A lei do Tennessee, aprovada em 2023, visa incentivar os menores a "apreciarem seu sexo" proibindo os profissionais de saúde de prescrever bloqueadores de puberdade e hormônios para ajudá-los a viver como "uma suposta identidade inconsistente com o sexo do menor."
Os provedores podem ser processados e enfrentar multas e sanções profissionais por violações. A lei permite o uso desses medicamentos para outros fins, incluindo defeitos congênitos, puberdade precoce ou outras condições.
Rice disse que a lei foi aprovada "para proteger os menores de intervenções médicas arriscadas e não comprovadas" que muitas vezes têm "consequências irreversíveis e que alteram a vida."
"Sua aplicação depende inteiramente do propósito médico, não do sexo do paciente. Isso não é discriminação sexual", disse Rice.
"Assim como usar morfina para controlar a dor difere de usá-la para ajudar no suicídio, usar hormônios e bloqueadores de puberdade para tratar uma condição física é muito diferente de usá-los para tratar o sofrimento psicológico associado ao próprio corpo", acrescentou Rice.
A juíza liberal Ketanji Brown Jackson expressou preocupação com o tribunal deferindo os argumentos do Tennessee, dizendo que alegações semelhantes foram feitas para defender proibições estaduais ao casamento interracial, que o tribunal derrubou em 1967.
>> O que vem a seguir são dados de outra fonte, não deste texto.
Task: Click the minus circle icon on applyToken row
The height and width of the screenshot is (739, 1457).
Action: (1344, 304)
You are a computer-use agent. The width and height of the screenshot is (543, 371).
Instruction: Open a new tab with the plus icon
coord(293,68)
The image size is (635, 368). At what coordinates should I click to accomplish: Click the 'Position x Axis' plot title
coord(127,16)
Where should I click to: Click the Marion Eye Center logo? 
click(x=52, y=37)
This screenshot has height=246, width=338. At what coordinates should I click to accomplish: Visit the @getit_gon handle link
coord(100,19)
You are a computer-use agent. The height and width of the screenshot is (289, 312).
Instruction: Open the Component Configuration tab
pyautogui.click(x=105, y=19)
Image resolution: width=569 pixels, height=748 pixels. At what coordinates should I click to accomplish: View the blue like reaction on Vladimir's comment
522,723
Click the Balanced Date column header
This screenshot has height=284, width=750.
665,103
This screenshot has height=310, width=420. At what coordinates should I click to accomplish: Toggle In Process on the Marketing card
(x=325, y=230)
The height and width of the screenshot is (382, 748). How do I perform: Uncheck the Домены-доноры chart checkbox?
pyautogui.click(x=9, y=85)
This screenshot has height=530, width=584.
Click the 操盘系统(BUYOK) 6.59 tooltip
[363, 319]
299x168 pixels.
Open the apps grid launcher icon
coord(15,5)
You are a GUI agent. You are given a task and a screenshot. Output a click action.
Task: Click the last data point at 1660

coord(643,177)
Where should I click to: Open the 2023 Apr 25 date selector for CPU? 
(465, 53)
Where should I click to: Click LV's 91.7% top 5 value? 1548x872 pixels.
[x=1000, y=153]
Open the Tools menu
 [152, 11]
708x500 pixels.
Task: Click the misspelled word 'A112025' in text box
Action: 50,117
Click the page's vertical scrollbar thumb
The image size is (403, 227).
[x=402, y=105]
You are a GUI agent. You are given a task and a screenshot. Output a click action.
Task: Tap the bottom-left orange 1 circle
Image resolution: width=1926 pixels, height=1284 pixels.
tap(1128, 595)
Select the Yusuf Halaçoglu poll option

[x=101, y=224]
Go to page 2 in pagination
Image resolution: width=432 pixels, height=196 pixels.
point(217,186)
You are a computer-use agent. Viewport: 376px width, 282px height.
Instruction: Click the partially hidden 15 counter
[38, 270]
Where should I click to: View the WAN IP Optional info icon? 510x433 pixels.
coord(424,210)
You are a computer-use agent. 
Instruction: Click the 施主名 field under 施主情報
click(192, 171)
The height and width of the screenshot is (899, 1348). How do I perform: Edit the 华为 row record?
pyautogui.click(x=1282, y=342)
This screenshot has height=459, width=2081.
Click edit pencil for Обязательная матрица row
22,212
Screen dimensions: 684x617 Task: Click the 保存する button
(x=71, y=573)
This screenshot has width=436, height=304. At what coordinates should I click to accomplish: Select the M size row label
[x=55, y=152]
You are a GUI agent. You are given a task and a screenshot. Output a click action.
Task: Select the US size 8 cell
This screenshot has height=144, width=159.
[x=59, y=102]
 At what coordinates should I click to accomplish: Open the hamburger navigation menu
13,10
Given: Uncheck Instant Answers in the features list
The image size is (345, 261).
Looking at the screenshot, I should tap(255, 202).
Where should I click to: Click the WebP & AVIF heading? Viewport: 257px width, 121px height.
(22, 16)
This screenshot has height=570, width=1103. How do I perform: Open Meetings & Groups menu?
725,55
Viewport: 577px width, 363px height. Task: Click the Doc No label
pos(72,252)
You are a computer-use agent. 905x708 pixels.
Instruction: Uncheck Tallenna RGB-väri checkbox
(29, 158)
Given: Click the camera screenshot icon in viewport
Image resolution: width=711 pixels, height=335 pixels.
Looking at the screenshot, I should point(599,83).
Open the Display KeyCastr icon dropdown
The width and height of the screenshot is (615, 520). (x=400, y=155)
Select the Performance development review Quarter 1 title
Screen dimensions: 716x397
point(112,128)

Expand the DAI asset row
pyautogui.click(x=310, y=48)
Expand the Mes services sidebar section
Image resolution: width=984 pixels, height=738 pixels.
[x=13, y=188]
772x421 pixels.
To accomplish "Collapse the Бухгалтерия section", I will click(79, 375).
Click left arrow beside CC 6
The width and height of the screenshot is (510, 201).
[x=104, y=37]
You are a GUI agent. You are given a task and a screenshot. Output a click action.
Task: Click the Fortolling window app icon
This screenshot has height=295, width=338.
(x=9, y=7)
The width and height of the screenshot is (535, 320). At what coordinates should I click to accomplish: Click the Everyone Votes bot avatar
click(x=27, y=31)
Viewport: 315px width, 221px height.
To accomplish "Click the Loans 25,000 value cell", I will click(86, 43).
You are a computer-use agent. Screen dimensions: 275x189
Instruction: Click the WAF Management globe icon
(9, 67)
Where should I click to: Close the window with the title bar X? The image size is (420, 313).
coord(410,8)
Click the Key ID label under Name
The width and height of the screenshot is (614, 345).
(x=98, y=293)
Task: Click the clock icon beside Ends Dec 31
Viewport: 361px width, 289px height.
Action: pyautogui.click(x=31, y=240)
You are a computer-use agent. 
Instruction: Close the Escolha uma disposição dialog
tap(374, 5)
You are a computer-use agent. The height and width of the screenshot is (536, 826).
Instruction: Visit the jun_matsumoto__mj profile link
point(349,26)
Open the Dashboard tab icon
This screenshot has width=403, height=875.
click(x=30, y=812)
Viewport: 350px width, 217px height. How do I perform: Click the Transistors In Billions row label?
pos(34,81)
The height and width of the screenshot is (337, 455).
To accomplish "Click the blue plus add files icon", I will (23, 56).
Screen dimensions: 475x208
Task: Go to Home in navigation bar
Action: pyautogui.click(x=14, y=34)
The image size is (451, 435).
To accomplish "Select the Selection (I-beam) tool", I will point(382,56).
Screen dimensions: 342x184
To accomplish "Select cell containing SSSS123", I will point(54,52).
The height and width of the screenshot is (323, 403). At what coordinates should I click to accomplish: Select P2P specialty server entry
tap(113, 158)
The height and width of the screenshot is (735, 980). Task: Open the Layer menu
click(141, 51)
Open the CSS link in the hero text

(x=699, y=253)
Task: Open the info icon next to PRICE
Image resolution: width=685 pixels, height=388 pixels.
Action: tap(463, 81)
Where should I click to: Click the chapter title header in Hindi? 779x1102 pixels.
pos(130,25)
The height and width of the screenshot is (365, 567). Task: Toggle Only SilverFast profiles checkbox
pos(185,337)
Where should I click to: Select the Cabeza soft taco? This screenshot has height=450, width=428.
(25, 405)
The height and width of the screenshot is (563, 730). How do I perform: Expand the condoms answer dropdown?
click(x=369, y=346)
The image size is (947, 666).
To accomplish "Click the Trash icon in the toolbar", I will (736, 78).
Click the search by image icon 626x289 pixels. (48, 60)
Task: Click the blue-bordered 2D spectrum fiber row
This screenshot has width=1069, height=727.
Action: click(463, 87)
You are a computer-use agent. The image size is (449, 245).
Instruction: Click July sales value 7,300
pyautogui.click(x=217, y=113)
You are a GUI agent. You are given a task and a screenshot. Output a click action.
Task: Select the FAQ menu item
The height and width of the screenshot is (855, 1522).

"Estou preocupada que estejamos minando os fundamentos de alguns dos nossos casos mais importantes de proteção igualitária", disse Jackson.
‘GUARDA-CORPOS MEDIDOS’ - Prelogar afirmou que os estados têm liberdade para regulamentar os cuidados afirmativos de gênero e citou uma lei da Virgínia Ocidental como um exemplo que poderia resistir ao escrutínio jurídico.
"Mas aqui o Tennessee não fez nenhum esforço para adaptar sua lei às preocupações de saúde declaradas. Em vez de impor guarda-corpos medidos, (a lei) proíbe o cuidado de forma absoluta, não importando quão crítico ele seja para um paciente individual", disse Prelogar.
O advogado da ACLU Chase Strangio, representando adolescentes transgêneros que contestaram a lei, tornou-se o primeiro advogado abertamente transgênero a argumentar perante a Suprema Corte.
Questionado pela juíza conservadora Amy Coney Barrett sobre discriminação contra transgêneros, Strangio disse: "Acho que, olhando para o país no momento, há um desafio significativo para que as pessoas transgêneras se protejam no processo político, onde você tem leis que excluem pessoas transgêneras de lugares onde elas precisam ir em todos os aspectos da vida."
Dois meninos transgêneros, uma menina transgênero e seus pais, assim como um médico que oferece os cuidados em questão, processaram para contestar a legalidade da lei. O Departamento de Justiça dos EUA interveio posteriormente.
Um juiz federal bloqueou a lei por provavelmente violar a 14ª Emenda. O Tribunal de Apelações do 6º Circuito, em Cincinnati, reverteu a liminar preliminar do juiz. A Suprema Corte deve decidir até o final de junho.